Vaccines containing capsular polysaccharide as the immunogen are directed against Streptococcus pneumoniae, Haemophilus influenzae, Neisseria meningitidis, and Salmonella typhi. The capsular polysaccharide in the pneumococcal vaccine, the meningococcal vaccine, and the H. influenzae vaccine is conjugated to a carrier protein to enhance the antibody response.
Two vaccines contain toxoids as the immunogen, the vaccines against diphtheria and tetanus. A toxoid is an inactivated toxin that has lost its ability to cause disease but has retained its immunogenicity. (The pertussis vaccine also contains toxoid but contains other bacterial proteins as well.)
Three vaccines contain purified bacterial proteins as the immunogen. The most commonly used is the acellular pertussis vaccine, which in combination with diphtheria and tetanus toxoids is recommended for all children. The group B meningococcal vaccine contains factor H binding protein as the main immunogen. The vaccine against anthrax also contains purified proteins but is recommended only for individuals who are likely to be exposed to the organism.
The BCG vaccine against tuberculosis contains live, attenuated M. bovis and is used in countries where the disease is endemic. One of the vaccines against typhoid fever contains live, attenuated S. typhi. The cholera vaccine used in the United States contains live, attenuated Vibrio cholerae.
The vaccines against plague, typhus, and Q fever contain killed bacteria.

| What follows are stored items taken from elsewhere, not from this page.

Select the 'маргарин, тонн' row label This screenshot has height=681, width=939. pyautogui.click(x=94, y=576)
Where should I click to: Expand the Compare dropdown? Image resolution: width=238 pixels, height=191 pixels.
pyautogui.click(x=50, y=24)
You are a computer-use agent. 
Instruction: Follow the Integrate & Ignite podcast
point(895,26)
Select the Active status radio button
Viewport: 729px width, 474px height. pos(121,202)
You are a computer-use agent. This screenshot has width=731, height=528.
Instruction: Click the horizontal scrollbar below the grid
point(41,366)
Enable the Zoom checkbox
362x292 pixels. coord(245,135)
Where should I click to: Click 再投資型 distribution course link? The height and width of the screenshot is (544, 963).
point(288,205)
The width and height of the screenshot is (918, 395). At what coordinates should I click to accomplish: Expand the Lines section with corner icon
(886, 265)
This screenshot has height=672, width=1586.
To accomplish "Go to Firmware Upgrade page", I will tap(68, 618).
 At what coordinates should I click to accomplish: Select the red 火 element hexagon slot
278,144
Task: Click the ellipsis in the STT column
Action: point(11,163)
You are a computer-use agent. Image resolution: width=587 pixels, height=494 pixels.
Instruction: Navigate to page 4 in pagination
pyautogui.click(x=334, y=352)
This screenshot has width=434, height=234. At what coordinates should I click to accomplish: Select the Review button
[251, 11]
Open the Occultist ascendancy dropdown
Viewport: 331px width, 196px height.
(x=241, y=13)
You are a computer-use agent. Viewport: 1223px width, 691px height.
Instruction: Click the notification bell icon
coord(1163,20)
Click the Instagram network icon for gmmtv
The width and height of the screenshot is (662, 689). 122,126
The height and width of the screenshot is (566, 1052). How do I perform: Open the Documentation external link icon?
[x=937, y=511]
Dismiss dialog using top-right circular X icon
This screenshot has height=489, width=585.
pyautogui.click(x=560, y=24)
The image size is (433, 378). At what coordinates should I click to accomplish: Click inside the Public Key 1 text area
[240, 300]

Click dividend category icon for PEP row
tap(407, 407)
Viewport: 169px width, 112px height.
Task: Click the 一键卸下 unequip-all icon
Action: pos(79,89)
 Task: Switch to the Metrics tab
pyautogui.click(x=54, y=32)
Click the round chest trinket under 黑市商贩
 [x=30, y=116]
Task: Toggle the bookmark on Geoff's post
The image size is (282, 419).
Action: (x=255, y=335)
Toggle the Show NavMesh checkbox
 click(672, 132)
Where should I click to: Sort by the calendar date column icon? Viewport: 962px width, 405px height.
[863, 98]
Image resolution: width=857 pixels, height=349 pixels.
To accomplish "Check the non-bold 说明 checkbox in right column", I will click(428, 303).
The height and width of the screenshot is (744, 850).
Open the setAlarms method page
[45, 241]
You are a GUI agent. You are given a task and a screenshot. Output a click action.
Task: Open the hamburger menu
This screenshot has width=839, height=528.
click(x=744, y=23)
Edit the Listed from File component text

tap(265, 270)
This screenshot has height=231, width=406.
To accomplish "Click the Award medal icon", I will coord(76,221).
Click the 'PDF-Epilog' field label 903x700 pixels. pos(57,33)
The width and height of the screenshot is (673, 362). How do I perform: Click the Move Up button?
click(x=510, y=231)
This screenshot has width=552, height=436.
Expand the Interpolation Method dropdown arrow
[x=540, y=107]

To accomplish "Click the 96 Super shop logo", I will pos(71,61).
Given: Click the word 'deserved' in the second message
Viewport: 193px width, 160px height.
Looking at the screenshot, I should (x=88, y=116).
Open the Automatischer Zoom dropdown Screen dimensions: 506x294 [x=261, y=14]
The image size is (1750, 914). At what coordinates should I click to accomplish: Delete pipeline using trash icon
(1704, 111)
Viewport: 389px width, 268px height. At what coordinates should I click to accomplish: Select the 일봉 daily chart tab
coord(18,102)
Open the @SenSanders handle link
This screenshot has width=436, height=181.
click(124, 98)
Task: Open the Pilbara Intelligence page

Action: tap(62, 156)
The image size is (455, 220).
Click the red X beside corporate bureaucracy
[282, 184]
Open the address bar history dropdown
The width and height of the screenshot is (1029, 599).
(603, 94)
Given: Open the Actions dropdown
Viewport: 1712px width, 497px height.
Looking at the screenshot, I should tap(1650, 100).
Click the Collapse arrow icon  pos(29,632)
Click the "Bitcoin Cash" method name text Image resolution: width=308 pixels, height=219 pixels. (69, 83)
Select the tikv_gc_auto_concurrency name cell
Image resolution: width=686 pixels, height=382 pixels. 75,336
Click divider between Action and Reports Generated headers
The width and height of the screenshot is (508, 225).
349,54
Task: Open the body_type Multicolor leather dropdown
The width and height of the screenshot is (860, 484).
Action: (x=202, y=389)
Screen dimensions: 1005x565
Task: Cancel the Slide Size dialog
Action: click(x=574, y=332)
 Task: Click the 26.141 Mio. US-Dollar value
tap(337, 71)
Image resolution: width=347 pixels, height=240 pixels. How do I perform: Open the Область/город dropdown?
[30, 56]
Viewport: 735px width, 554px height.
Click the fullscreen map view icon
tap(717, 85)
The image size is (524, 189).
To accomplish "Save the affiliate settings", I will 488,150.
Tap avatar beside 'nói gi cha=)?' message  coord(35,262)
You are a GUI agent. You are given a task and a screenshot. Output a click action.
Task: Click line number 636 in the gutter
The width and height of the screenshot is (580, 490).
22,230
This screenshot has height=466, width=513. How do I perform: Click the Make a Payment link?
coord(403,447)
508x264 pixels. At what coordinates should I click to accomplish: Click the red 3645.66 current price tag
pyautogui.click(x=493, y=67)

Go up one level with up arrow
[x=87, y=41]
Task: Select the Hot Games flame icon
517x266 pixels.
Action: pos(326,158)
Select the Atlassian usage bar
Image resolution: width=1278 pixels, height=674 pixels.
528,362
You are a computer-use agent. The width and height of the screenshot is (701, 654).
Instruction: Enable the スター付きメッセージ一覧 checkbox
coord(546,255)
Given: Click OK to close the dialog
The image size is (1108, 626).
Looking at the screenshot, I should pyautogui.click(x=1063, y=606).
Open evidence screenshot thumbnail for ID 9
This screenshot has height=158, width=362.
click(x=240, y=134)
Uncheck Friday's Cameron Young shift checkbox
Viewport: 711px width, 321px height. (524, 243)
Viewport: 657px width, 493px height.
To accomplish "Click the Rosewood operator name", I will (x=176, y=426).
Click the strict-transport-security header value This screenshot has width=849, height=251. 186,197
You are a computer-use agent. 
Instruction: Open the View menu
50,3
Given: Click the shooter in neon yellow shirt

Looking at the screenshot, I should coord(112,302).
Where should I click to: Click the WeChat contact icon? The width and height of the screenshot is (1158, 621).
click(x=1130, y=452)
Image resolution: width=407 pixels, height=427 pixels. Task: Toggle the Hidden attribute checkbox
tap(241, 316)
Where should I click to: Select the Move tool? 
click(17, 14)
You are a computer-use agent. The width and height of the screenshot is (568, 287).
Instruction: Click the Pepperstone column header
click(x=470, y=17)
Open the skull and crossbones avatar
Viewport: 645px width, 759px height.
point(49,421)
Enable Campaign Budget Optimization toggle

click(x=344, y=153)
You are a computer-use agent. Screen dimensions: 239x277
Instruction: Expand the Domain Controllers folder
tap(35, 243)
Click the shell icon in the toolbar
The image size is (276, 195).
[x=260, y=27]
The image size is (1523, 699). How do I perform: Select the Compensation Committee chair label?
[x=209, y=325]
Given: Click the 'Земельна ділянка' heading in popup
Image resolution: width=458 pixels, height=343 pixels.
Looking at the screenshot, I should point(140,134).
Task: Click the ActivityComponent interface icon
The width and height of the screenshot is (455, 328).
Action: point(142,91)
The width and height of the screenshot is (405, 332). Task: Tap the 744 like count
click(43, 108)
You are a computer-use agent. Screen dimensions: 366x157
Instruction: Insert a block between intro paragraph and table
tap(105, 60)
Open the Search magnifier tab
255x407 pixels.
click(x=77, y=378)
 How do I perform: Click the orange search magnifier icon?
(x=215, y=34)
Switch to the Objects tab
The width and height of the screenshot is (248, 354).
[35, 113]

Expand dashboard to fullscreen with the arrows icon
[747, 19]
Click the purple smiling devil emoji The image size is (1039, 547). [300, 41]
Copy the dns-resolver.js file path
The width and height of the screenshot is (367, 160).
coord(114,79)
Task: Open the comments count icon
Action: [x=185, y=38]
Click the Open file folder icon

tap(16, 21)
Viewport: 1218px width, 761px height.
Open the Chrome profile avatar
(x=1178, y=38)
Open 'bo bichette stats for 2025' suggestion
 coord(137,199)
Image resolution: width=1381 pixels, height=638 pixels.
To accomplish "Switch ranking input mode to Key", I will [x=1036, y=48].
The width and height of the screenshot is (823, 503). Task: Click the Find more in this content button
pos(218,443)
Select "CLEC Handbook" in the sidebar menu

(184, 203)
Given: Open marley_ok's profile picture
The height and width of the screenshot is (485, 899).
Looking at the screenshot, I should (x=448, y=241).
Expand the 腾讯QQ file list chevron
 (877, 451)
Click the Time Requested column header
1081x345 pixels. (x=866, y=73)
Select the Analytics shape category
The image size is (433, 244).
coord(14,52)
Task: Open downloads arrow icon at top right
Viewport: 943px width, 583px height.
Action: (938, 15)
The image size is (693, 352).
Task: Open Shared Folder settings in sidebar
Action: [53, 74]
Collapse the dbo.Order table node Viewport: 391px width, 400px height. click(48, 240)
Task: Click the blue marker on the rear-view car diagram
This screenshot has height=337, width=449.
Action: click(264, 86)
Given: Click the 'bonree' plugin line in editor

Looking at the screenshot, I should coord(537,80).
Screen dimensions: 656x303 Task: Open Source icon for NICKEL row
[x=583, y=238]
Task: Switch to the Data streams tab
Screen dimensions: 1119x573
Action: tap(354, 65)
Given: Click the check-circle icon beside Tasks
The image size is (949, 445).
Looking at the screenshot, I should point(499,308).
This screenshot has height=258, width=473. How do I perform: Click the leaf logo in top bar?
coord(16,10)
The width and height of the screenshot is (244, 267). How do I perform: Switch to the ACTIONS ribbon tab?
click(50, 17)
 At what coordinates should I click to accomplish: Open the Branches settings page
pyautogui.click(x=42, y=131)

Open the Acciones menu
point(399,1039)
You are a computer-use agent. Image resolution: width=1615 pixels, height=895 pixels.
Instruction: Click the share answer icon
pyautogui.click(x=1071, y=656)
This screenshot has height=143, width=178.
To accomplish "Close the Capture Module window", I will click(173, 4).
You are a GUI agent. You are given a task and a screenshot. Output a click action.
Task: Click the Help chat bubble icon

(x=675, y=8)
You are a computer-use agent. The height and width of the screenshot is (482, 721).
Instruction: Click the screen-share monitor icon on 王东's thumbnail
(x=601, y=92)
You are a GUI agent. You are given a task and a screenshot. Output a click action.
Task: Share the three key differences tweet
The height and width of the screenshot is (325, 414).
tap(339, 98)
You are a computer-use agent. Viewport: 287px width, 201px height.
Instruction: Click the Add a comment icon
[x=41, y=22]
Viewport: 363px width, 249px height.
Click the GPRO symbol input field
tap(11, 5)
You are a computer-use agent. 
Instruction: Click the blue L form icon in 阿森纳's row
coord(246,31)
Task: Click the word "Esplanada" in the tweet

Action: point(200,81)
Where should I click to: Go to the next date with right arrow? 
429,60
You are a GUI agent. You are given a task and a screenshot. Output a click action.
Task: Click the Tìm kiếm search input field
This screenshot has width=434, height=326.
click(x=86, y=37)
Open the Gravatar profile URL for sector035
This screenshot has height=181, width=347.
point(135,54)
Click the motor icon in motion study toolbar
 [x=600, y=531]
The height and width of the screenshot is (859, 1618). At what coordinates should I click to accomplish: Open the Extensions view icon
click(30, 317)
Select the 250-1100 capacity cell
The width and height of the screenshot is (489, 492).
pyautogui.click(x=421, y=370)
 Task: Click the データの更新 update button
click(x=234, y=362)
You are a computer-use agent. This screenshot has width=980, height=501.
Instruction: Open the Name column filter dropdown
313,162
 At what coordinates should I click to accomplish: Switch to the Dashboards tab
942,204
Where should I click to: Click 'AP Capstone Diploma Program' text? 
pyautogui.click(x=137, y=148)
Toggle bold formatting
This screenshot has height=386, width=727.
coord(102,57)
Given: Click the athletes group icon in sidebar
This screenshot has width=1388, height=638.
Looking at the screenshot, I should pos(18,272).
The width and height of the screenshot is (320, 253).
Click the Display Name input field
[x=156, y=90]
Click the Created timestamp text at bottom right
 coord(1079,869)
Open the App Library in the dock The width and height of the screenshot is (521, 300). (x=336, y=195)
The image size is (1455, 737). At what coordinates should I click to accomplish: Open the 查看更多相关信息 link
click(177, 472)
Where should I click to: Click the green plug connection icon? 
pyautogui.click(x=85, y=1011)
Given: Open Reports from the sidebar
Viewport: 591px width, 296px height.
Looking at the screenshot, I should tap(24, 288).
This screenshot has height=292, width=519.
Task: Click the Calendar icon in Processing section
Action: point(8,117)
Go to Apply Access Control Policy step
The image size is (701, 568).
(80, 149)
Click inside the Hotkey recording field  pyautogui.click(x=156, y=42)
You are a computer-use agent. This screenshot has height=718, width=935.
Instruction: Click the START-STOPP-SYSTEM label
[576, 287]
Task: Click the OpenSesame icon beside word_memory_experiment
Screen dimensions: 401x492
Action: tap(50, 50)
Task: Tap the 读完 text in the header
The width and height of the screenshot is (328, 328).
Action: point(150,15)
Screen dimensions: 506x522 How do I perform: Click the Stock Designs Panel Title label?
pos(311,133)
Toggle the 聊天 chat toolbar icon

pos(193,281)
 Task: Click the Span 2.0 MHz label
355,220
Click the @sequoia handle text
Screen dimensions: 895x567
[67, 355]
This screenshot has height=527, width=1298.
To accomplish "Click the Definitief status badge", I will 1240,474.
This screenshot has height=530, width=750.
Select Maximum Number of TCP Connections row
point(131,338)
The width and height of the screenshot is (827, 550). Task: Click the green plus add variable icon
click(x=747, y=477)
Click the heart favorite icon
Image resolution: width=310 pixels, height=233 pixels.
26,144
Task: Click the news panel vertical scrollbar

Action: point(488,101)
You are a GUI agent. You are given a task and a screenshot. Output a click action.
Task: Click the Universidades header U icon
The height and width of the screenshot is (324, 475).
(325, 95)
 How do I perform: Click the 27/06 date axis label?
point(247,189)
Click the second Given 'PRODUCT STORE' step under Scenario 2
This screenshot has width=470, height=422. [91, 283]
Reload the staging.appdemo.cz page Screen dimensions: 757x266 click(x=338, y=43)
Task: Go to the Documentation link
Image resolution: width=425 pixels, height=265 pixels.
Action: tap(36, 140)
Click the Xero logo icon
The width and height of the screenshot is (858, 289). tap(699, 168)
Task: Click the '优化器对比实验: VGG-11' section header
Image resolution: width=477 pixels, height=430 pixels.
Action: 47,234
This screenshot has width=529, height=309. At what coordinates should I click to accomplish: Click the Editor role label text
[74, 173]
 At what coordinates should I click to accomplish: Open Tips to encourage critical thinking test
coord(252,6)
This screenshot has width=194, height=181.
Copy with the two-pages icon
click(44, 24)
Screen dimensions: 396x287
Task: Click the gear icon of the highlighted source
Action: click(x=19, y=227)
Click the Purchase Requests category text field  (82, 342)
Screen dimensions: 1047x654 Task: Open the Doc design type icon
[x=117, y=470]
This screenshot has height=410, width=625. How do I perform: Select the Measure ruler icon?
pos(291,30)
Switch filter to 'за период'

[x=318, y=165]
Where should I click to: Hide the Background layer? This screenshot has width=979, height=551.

The cholera vaccine used in many countries where cholera is endemic which contains killed V. cholerae. These vaccines are used only to protect those likely to be exposed.
Passive Immunity Passive immunity in the form of antitoxins is available for the prevention and treatment of tetanus, botulism, and diphtheria. In addition, a monoclonal antibody against exotoxin B of C. difficile (bezlotoxumab) prevents relapses of pseudomembranous colitis. These four diseases are caused by exotoxins. Antitoxins (antibodies against the exotoxin) bind to exotoxins and prevent their toxic effects (i.e., they neutralize the toxins).